Rückblick: Mit 13 Sekunden Vorsprung gewinnt Edi Fuchs
die erste Etappe von Moskau nach Nizhniy Novgorod. Bei einer Durchschnittsgeschwindigkeit von 39,5 km/h beträgt seine Gesamtzeit für die 392 km lange Strecke 9 h 55 min 31 sec.
Die zweite Etappe führte von Nizhiniy Novgorod nach Kazan. Die mit 388 km relativ kurze aber mit anspruchsvollen 3356 Höhenmetern, schlechten Straßen, vielen Baustellen, enormen Verkehr und böigem Wind anstrengende Etappe beendete Edi Fuchs mit nur 1 Sekunde Rückstand als Dritter.
693 km und 6500 Höhenmeter warteten auf der dritten Etappe
auf die Fahrer. Die erste härtere Strecke führt bei idealem Wetter von Kazan nach Perm.
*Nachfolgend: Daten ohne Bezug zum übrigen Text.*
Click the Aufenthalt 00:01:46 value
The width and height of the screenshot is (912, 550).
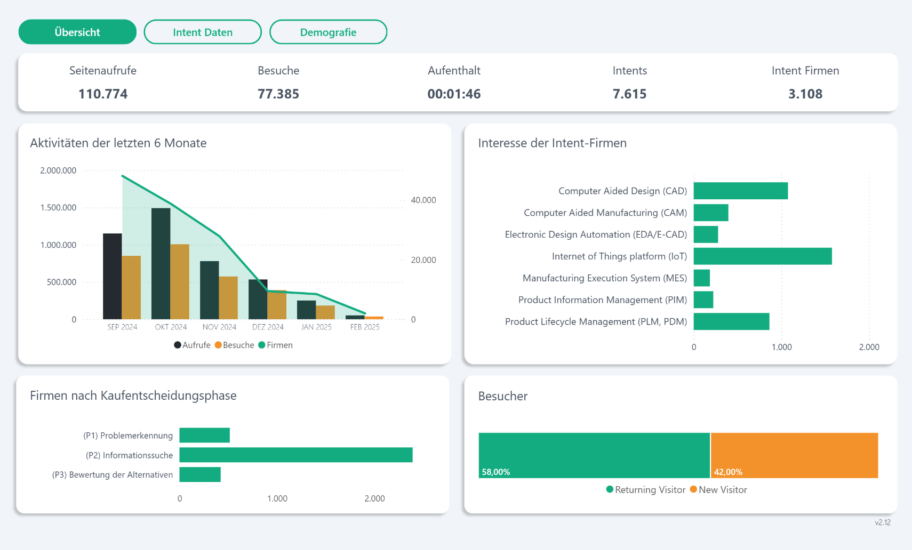tap(454, 94)
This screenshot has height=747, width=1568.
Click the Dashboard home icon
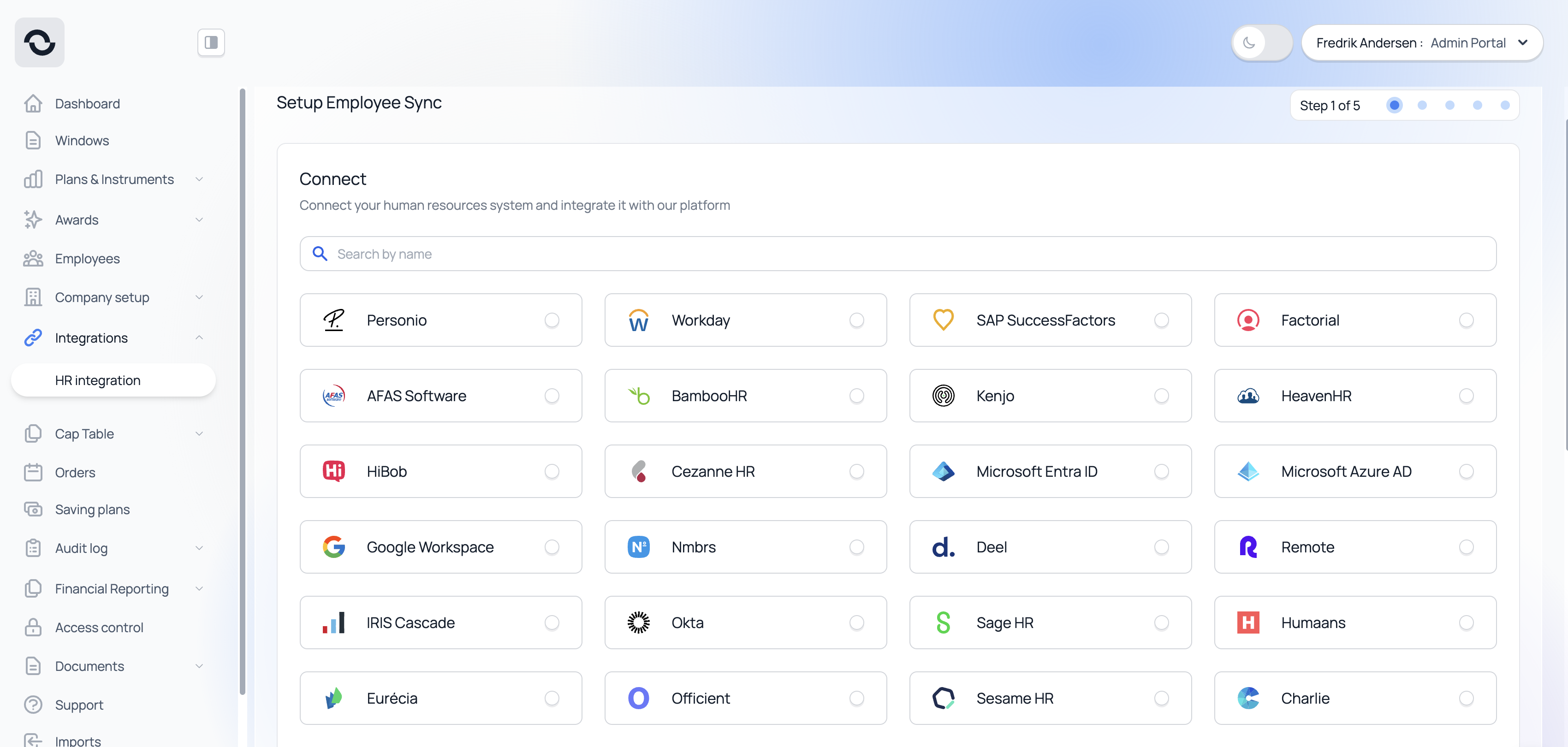[x=33, y=103]
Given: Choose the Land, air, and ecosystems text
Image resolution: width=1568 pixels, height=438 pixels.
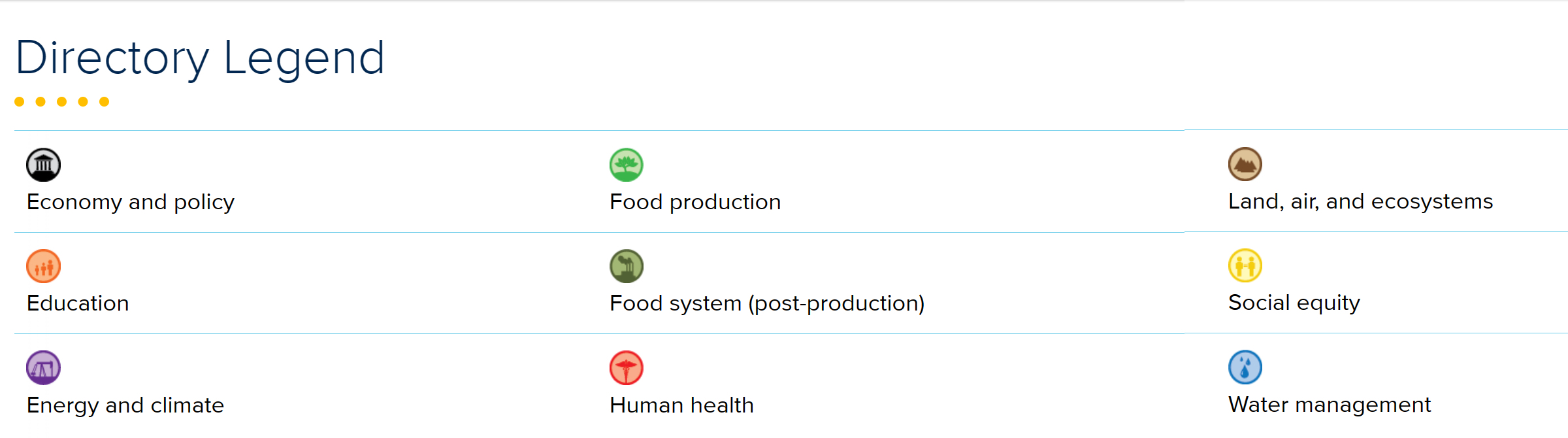Looking at the screenshot, I should point(1360,201).
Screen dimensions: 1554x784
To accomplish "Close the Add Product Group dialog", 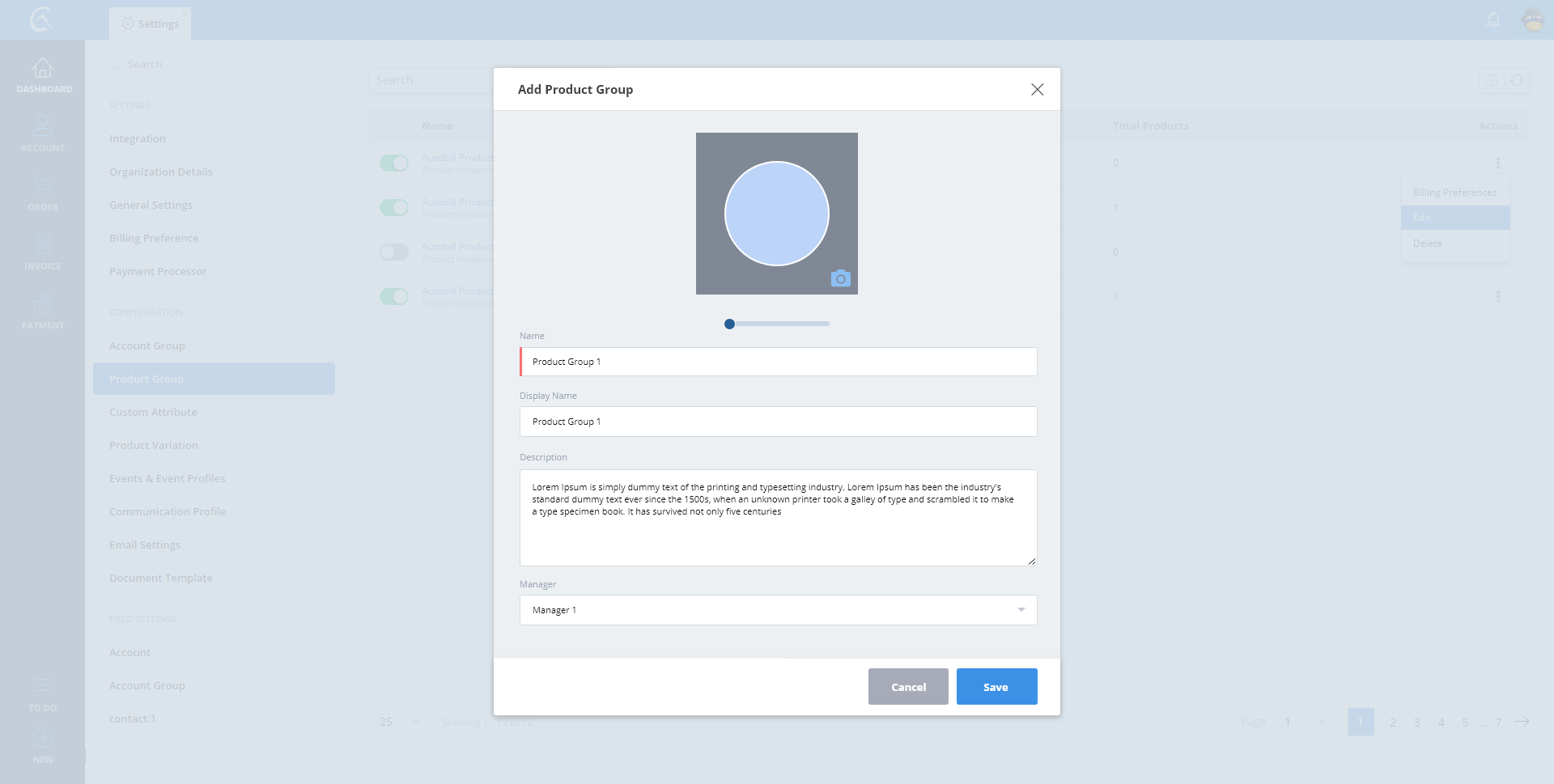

Edi Fuchs musste wegen einer Magenverstimmung eine kurze Pause einlegen, fährt als Dritter ins Ziel und belegt auch im Gesamt-Ranking den 3. Platz.
"Kurze" 330 km und 3400 Höhenmeter galt es bei der vierten Etappe von Perm nach Ekaterinburg zu bewältigen. Die Fahrer haben Europa verlassen, und sind nun im asiatischen Terrain von Russland. Edi beendete das Rennen mit 2,5 Minuten Rückstand wiederum als Dritter.
Die fünfte Etappe von Ekaterinburg nach Tyumen
war mit nur 323 Kilometern die kürzeste. Edi Fuchs hat seine Magenverstimmung auskuriert, und holt sich den zweiten Etappen-Sieg, vor Andreas Fuchs und Alexey Shebelin.
Auf der sechsten Etappe über 619 km kam Edi kam als Zweiter mit fast zwei Stunden Rückstand ins Ziel, und ist Gesamt-Zweiter. Derzeit sind es nur noch drei Fahrer, die ohne Penalty Time im Ziel sind.